▶ TO DO: Copy out the stretch of the passage about longing for a baby from "How in God’s" through "recognize this person.", substituting "envies" for "resents".

*** PASSAGE TO READ ***

What is wrong with me? I can cry at the drop of a hat. I can see a baby in public and since in to such a deep depression. I pass the baby isle at a store and I physically feel a tug at my heart that burns. I hear a pregnancy announcement and I become an emotional retard.
How in God’s green earth did I get here? When did I become the person that resents every person that is pregnant or has had a baby? Why do I begrudge every friend that has known the joy of seeing two pink lines? I hate this person. I don’t recognize this person.
DH announced to me last night that his CEO’s wife (that I have to see tonight at a Christmas party) is pregnant [AGAIN]. She is just barely older than I. They already have 2 kids. They decided just a few weeks ago to try for number 3. It all seems so unfair. Yeah yeah…I get it God. Life isn’t fair. Point taken. But does life have to be so downright cruel?

*** End of PASSAGE TO READ ***
*** RECORDED INFORMATION ***

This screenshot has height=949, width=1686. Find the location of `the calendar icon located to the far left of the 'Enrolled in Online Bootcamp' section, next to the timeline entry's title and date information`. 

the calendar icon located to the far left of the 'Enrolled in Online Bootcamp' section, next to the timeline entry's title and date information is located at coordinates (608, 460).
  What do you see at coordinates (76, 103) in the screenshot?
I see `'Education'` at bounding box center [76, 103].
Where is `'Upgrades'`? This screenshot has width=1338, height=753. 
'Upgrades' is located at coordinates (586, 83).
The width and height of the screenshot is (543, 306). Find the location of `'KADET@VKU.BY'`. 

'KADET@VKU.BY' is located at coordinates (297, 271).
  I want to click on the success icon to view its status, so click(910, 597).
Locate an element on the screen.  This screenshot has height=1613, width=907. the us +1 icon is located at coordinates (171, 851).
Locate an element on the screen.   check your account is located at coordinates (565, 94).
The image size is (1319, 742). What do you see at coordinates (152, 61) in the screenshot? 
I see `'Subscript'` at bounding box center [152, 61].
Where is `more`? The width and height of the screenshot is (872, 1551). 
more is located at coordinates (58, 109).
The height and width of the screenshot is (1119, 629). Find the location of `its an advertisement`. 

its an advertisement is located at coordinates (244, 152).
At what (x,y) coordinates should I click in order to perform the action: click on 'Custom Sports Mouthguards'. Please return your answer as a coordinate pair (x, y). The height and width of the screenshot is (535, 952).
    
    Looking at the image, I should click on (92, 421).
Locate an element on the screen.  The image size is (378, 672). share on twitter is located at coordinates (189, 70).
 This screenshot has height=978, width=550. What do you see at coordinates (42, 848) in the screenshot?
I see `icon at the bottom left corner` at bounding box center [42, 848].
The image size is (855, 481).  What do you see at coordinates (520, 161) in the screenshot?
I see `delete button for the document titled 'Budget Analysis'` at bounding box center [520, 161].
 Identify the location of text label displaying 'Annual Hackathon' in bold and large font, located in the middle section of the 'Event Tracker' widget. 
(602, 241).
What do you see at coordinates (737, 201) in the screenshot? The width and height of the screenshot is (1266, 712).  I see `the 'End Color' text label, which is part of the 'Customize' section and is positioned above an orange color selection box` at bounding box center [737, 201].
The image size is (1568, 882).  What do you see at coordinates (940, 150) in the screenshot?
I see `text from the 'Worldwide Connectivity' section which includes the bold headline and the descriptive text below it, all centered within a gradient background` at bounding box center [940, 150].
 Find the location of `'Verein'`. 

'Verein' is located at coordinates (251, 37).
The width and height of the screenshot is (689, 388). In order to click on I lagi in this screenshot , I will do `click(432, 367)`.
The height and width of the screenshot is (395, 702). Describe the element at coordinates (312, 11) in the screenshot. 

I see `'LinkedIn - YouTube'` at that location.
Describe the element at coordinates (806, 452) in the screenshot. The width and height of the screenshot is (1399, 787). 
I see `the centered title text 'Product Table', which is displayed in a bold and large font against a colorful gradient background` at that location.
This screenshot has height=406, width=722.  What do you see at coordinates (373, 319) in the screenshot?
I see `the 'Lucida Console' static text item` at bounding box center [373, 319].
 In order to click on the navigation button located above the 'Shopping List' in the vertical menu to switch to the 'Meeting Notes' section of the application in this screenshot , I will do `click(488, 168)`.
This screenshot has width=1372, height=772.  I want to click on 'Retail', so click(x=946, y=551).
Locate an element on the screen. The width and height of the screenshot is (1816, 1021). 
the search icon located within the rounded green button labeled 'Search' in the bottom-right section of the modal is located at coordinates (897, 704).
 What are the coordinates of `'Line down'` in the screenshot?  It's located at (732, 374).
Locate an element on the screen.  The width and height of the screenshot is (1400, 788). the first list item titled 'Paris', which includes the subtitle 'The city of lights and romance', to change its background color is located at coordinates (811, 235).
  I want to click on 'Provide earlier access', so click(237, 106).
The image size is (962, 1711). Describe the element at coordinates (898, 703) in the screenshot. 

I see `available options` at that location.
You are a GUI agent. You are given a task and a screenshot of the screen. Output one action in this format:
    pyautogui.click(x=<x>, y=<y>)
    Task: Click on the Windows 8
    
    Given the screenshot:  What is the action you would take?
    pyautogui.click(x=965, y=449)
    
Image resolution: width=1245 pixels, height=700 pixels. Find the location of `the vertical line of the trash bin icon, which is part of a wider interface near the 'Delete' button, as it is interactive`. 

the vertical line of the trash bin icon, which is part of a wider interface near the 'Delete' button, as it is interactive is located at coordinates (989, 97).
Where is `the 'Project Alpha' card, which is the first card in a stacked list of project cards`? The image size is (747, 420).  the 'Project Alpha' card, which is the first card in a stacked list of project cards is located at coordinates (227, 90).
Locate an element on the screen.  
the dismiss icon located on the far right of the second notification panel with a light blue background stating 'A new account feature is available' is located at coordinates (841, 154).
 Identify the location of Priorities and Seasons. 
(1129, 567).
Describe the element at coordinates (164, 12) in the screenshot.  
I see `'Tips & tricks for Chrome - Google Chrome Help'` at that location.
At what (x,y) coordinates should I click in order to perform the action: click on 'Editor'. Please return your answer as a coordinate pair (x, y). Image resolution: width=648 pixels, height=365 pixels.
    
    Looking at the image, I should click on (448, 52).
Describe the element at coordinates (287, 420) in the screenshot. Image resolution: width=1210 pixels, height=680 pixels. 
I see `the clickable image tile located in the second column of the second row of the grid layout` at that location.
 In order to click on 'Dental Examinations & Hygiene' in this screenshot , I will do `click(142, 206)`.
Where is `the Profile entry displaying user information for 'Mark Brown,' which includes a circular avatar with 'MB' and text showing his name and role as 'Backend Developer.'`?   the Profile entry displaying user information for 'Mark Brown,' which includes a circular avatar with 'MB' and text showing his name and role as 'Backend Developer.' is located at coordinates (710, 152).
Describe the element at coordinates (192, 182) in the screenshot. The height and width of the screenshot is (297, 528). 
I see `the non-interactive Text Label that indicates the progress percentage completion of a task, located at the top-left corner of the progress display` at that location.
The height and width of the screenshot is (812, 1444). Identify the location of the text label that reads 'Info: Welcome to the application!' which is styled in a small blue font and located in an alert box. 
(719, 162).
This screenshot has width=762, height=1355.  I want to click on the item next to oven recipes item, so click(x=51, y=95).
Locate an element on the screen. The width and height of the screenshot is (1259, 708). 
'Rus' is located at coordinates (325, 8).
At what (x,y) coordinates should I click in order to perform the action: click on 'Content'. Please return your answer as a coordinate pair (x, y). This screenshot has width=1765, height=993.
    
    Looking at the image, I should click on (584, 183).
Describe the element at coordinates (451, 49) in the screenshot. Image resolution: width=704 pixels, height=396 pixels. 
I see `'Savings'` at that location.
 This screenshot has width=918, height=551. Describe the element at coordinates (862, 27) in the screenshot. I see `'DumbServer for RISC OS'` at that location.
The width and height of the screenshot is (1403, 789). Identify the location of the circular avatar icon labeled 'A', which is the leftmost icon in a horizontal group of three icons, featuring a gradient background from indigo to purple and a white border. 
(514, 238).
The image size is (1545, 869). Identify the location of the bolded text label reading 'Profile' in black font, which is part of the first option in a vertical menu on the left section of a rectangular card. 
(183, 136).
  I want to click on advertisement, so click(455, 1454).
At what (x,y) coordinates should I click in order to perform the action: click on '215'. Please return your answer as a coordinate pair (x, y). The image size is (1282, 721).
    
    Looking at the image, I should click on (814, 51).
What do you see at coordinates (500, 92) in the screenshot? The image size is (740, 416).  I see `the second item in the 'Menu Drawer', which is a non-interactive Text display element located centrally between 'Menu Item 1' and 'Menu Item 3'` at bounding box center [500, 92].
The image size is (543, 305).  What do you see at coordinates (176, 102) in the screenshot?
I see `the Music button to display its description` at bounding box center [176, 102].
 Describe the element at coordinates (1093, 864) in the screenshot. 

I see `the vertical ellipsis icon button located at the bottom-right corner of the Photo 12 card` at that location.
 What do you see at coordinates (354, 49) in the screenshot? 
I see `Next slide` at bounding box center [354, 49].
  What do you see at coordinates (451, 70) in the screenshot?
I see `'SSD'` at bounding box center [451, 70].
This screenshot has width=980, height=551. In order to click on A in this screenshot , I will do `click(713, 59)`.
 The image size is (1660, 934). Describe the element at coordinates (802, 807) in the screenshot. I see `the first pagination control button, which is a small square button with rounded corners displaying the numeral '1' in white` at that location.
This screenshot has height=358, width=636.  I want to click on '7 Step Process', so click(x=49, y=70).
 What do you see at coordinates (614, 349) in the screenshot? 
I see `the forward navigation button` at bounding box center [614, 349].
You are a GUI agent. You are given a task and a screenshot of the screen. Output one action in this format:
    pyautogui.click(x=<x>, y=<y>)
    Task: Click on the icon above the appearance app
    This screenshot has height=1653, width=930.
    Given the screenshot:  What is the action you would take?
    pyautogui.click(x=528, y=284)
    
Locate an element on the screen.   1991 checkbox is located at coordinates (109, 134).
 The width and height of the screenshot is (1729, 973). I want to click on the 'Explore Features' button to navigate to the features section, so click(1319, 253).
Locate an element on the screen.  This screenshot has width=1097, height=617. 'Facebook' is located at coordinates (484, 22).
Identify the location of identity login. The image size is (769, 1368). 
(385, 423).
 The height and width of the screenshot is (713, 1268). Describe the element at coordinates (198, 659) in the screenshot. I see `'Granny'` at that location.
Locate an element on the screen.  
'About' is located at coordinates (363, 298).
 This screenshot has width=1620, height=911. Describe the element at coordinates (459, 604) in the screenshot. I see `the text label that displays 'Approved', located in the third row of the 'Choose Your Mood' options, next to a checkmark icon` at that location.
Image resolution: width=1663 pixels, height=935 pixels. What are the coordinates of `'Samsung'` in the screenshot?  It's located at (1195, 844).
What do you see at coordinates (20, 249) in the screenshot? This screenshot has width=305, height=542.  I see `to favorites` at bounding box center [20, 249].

*** End of RECORDED INFORMATION ***

▶ REPLY:
How in God’s green earth did I get here? When did I become the person that envies every person that is pregnant or has had a baby? Why do I begrudge every friend that has known the joy of seeing two pink lines? I hate this person. I don’t recognize this person.